– Potrò dirglielo... fra un secondo, signore – rispose uno di essi, un colonnello dei servizi informatici con i capelli grigi. Stava armeggiando con il suo computer da tasca, battendo le palpebre nella radiazione luminosa emanata dallo strumento. – Non so quanto sia lungo questo tunnel... e non conosco l’esatta ubicazione del quartier generale. Ma ho già percorso questa tratta, e di solito impiegavamo poco più di tre ore per arrivare a destinazione. Se inserisco il tempo trascorso fino all’incidente, la velocità a cui stavamo andando e detraggo i valori dovuti alla decelerazione... – La sua voce divenne un borbottio, e Pere aspettò con impazienza, senza però muoversi. Aveva bisogno di quell’informazione, prima di potersi concentrare sulla mossa successiva.
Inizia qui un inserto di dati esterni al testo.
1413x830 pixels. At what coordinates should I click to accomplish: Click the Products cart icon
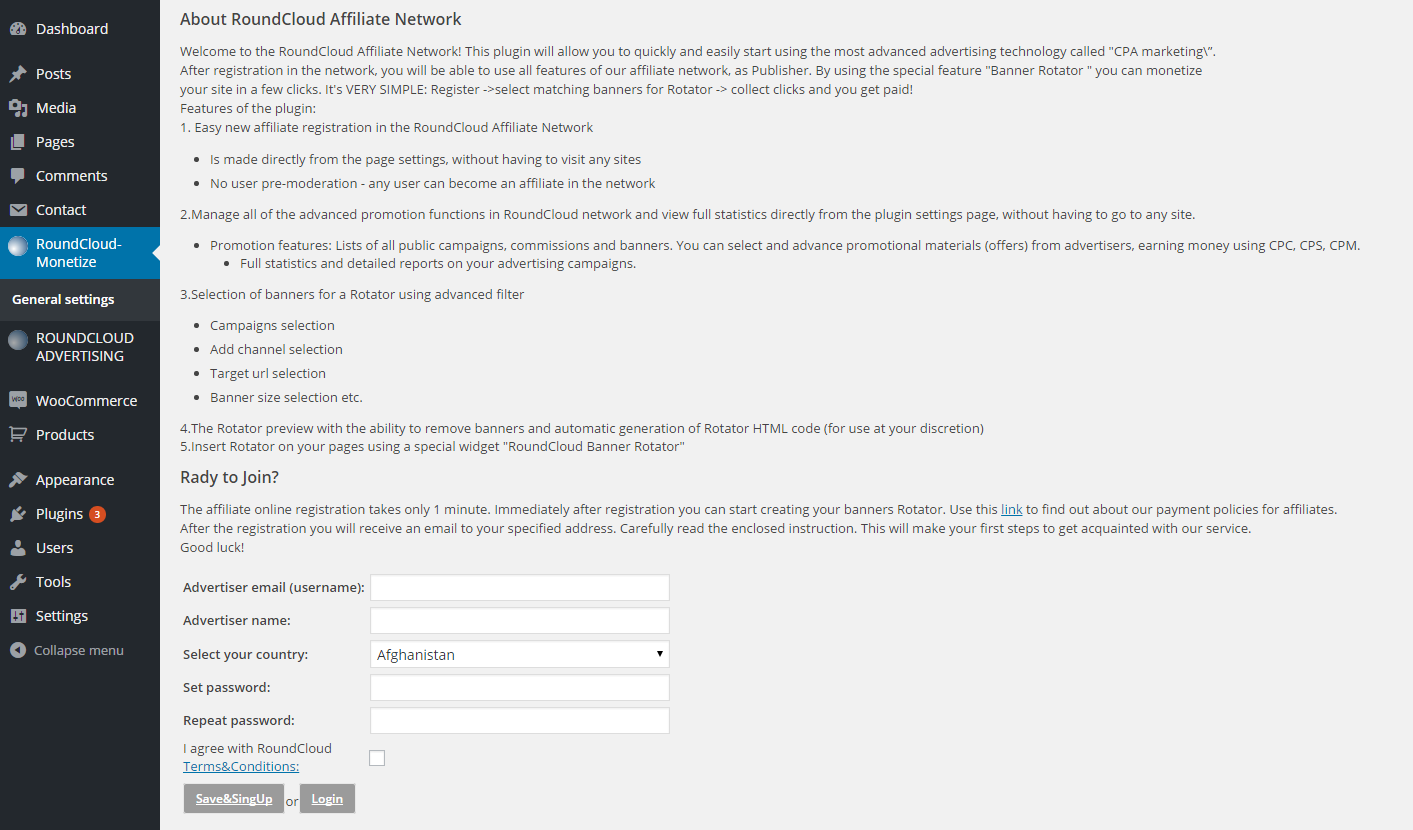pos(18,434)
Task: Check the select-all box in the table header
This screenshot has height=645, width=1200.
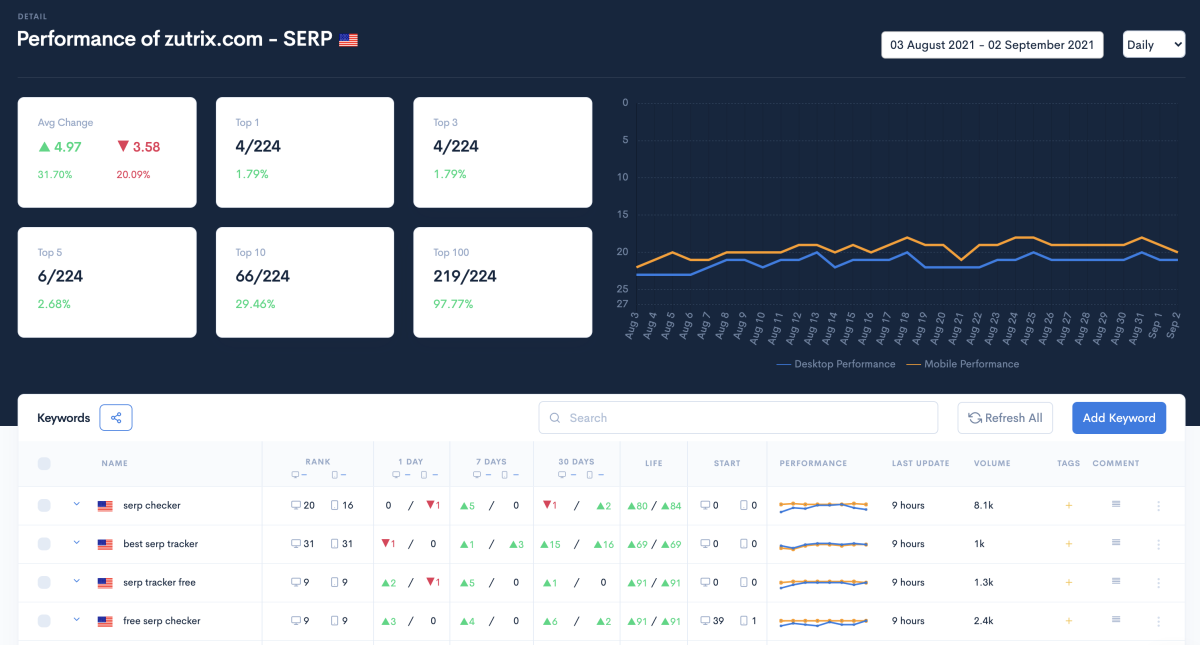Action: [x=44, y=463]
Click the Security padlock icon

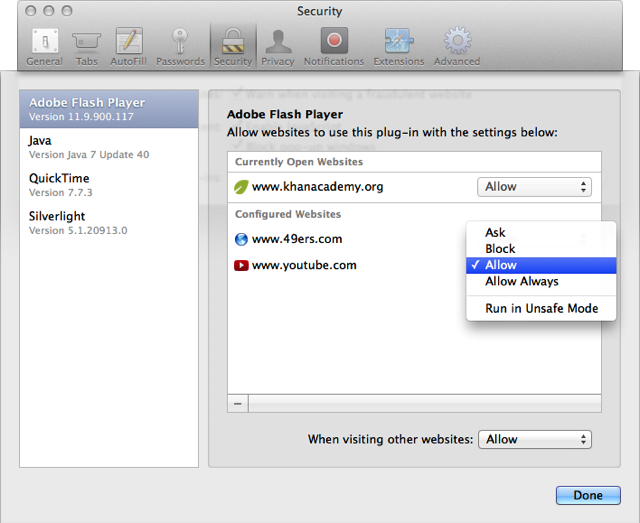232,46
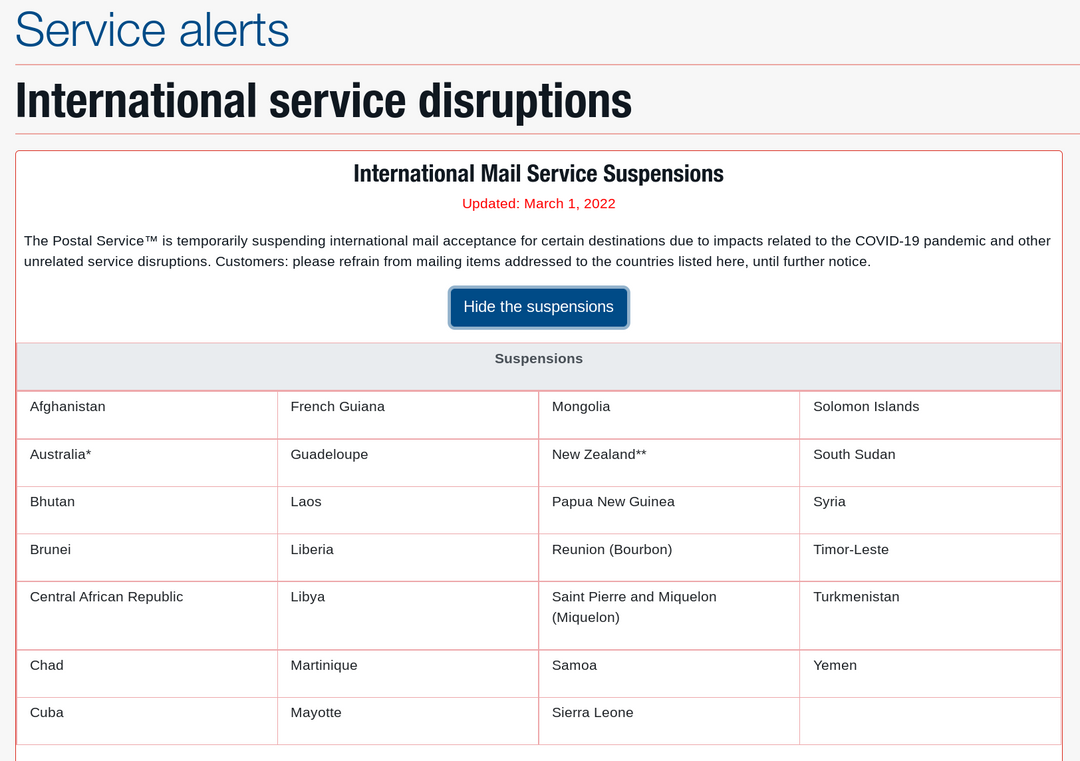Select the International service disruptions heading
Viewport: 1080px width, 761px height.
tap(323, 100)
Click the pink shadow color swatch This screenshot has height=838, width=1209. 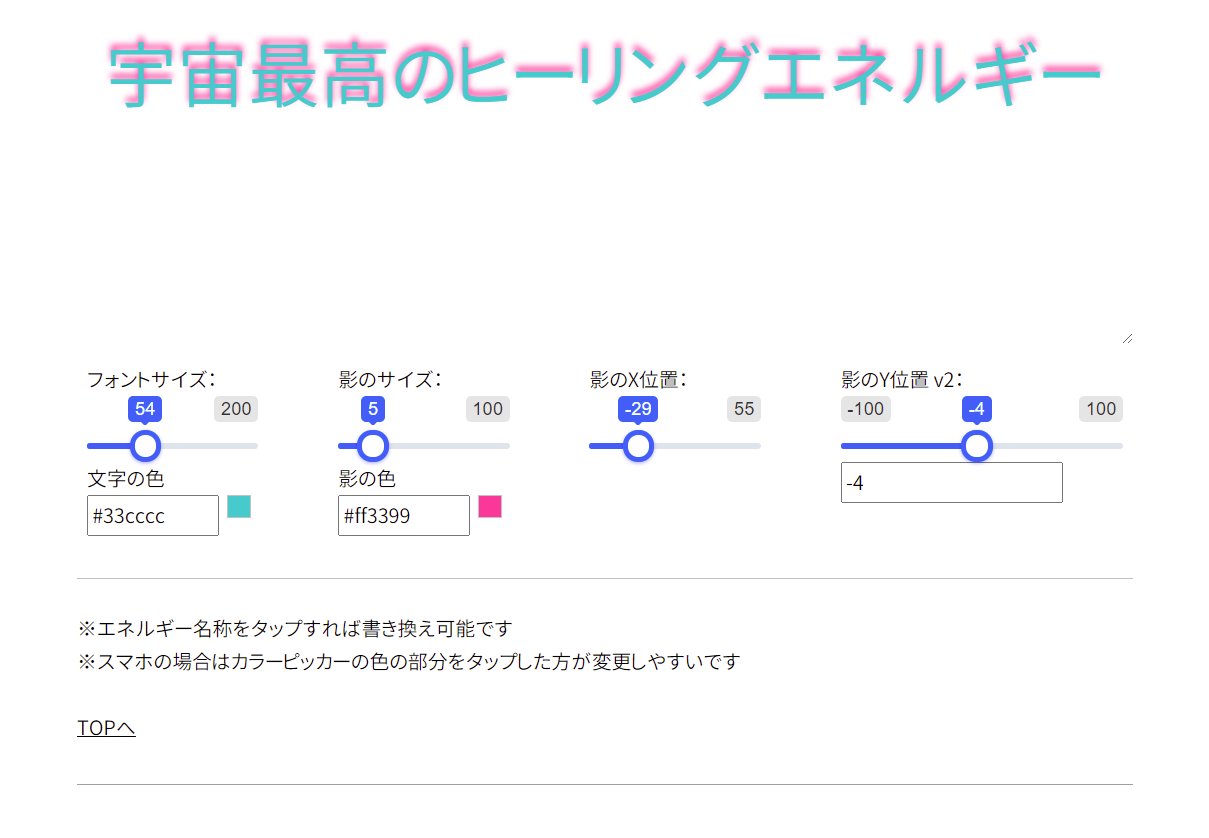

– Mancano tra i sessanta e gli ottanta chilometri, al quartier generale, signore. Questi sono i diagrammi di calcolo, e se devo dare il mio parere, credo che siamo più vicini ai settanta.

– D’accordo. Voglio due volontari, tu e tu. Portatevi nella parte anteriore della vettura e controllate se è possibile aprirsi un varco fra i detriti. Quello che dobbiamo fare è cercare di passare oltre e continuare a piedi. La nostra presenza al quartier generale si fa sempre più necessaria, se il nemico è capace di colpirci così vicino alla base.

Quell’ultima considerazione l’aggiunse per dare morale ai suoi uomini: i corsi di addestramento raccomandavano sempre di sfruttare il tocco umano, quando possibile. Soprattutto in situazioni al di fuori del normale. E quello era senz’altro un modo inusuale, oltre che non troppo promettente, per dare inizio al suo primo comando. Lanciò un’occhiata ansiosa nelle tenebre. Dovette sforzarsi per tenere lontano la preoccupazione dal tono della voce, mentre impartiva gli ordini per far radunare tutte le scorte di cibo e di acqua.

Quando ebbero terminato, Pere mandò il suo attendente ad aiutare i due uomini che stavano scavando fra le macerie che ostruivano il tunnel. Un robot valeva come dieci uomini, per quel genere di lavori.